Stored data entries
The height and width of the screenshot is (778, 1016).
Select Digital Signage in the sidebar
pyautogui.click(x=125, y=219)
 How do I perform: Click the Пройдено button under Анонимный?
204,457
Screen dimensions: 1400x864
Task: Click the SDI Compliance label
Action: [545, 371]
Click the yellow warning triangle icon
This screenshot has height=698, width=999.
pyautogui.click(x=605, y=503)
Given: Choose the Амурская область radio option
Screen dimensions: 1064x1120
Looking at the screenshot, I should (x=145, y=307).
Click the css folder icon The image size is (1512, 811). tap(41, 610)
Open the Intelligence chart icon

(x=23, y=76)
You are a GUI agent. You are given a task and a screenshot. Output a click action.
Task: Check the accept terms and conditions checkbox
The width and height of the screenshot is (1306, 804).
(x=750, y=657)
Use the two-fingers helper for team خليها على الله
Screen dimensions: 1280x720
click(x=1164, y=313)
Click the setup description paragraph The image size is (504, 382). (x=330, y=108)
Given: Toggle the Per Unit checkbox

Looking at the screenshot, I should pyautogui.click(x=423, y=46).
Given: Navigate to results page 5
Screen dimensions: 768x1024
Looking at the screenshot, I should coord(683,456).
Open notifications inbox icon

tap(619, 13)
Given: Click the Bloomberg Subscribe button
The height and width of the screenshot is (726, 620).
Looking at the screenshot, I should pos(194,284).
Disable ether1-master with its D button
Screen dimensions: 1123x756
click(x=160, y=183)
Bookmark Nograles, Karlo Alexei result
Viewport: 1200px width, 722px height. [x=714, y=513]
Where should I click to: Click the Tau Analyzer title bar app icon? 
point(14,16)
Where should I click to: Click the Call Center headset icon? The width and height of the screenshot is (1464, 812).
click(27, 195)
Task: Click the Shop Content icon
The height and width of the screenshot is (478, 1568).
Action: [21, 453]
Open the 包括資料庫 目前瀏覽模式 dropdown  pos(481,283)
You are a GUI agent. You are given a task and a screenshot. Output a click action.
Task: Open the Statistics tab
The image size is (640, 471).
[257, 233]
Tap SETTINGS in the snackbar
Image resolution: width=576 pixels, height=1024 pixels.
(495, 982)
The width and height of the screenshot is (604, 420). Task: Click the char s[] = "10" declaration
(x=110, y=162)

** What is required **
Each record above is to be restated word for word.

** Solution to the problem **
The height and width of the screenshot is (778, 1016).
Select Digital Signage in the sidebar
pyautogui.click(x=125, y=219)
 How do I perform: Click the Пройдено button under Анонимный?
204,457
Screen dimensions: 1400x864
Task: Click the SDI Compliance label
Action: [545, 371]
Click the yellow warning triangle icon
This screenshot has height=698, width=999.
pyautogui.click(x=605, y=503)
Given: Choose the Амурская область radio option
Screen dimensions: 1064x1120
Looking at the screenshot, I should (x=145, y=307).
Click the css folder icon The image size is (1512, 811). tap(41, 610)
Open the Intelligence chart icon

(x=23, y=76)
You are a GUI agent. You are given a task and a screenshot. Output a click action.
Task: Check the accept terms and conditions checkbox
The width and height of the screenshot is (1306, 804).
(x=750, y=657)
Use the two-fingers helper for team خليها على الله
Screen dimensions: 1280x720
click(x=1164, y=313)
Click the setup description paragraph The image size is (504, 382). (x=330, y=108)
Given: Toggle the Per Unit checkbox

Looking at the screenshot, I should pyautogui.click(x=423, y=46).
Given: Navigate to results page 5
Screen dimensions: 768x1024
Looking at the screenshot, I should coord(683,456).
Open notifications inbox icon

tap(619, 13)
Given: Click the Bloomberg Subscribe button
The height and width of the screenshot is (726, 620).
Looking at the screenshot, I should pos(194,284).
Disable ether1-master with its D button
Screen dimensions: 1123x756
click(x=160, y=183)
Bookmark Nograles, Karlo Alexei result
Viewport: 1200px width, 722px height. [x=714, y=513]
Where should I click to: Click the Tau Analyzer title bar app icon? 
point(14,16)
Where should I click to: Click the Call Center headset icon? The width and height of the screenshot is (1464, 812).
click(27, 195)
Task: Click the Shop Content icon
The height and width of the screenshot is (478, 1568).
Action: [21, 453]
Open the 包括資料庫 目前瀏覽模式 dropdown  pos(481,283)
You are a GUI agent. You are given a task and a screenshot. Output a click action.
Task: Open the Statistics tab
The image size is (640, 471).
[257, 233]
Tap SETTINGS in the snackbar
Image resolution: width=576 pixels, height=1024 pixels.
(495, 982)
The width and height of the screenshot is (604, 420). Task: Click the char s[] = "10" declaration
(x=110, y=162)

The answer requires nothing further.